Modeling the effect of treatments and targeted inhibitors

The effect of treatment with five targeted kinase inhibitors on protein phosphorylation and the LNCaP cell survival in androgen depleted media as compared to controls can be seen (Figure 6A, B, and C). Cells were treated with concentrations five times the published IC50 (half maximal inhibitory concentration) values of the target kinases which, assuming a hill coefficient of one, is equal to IC83. Some of the targeted kinase inhibitors did not reduce their target phosphoproteins to the anticipated levels, possibly due to degradation. Incomplete inhibition of targets should have no effect on model performance because the response is predicted according to actual measured phosphoprotein levels. We calculated a separate PLS regression model solely on all of the LNCaP data, including inhibitor treatments. A leave-one-out cross valuidated R² value of 0.58 (Additional file 7: Figure S3) was observed across this data set indicating that the response from inhibitor treatment can predict the majority of the variation in cell survival.

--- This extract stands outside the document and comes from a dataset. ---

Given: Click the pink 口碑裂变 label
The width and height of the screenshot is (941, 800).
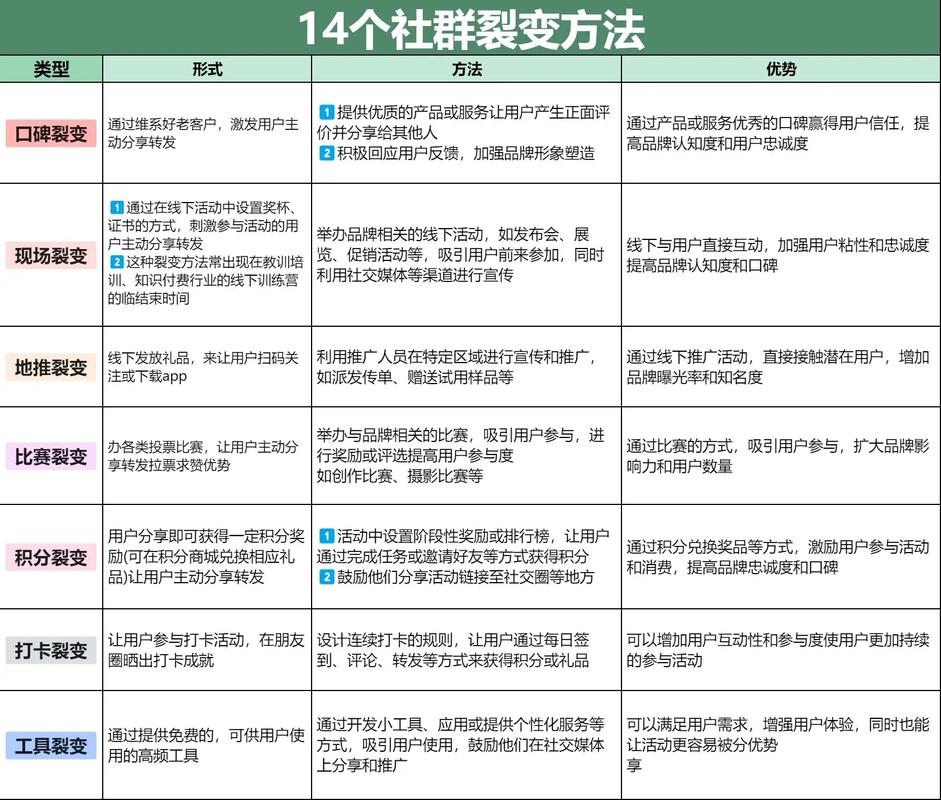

The effect of complete PI3K inhibition with LY294002 versus mTor inhibition alone with temsirolimus was also examined. Based on the relative survival levels of LNCaP cells treated with LY294002 versus temsirolimus it was determined that the temsirolimus treated group had 31% increased cell survival over cells treated with LY294002. However, both treatments reduced the p-RPS6 to similar levels which were near complete inhibition from basal levels, while LY294002 also strongly reduced measured p-Akt and p-GSK3 levels (Figure 6D and 6E). Based on this observation it was concluded that signaling upstream of mTor (such as p-GSK3 which was observed to be highly correlated to p-Akt) accounted for the difference in survival between complete PI3K inhibition and inhibition of mTor alone.

Modeling the correlation between phosphosites’ activation

In order to better understand the correlation between different phosphoproteins’ activation under the same treatment we examined the Pearson correlation between them across the three separate cell lines (for LNCaP cells the inhibitor plus treatment data was excluded). The most consistent theme across the cell lines was the positive correlation between p-RPS6 and p-Akt, which occurs through mTor (Q-value of 0.0531, 0.0391, and 0.0160, for PC3, LNCaP, and MDA-PCa-2b cells, respectively, Figure 7). Additionally, there was a correlation between p-Akt and p-GSK3 present in LNCaP cells (Q-value of 0.00569) and MDA-PCa-2b cells (Q-value of 0.000216), but not PC3 cells (Q-value of 0.42972).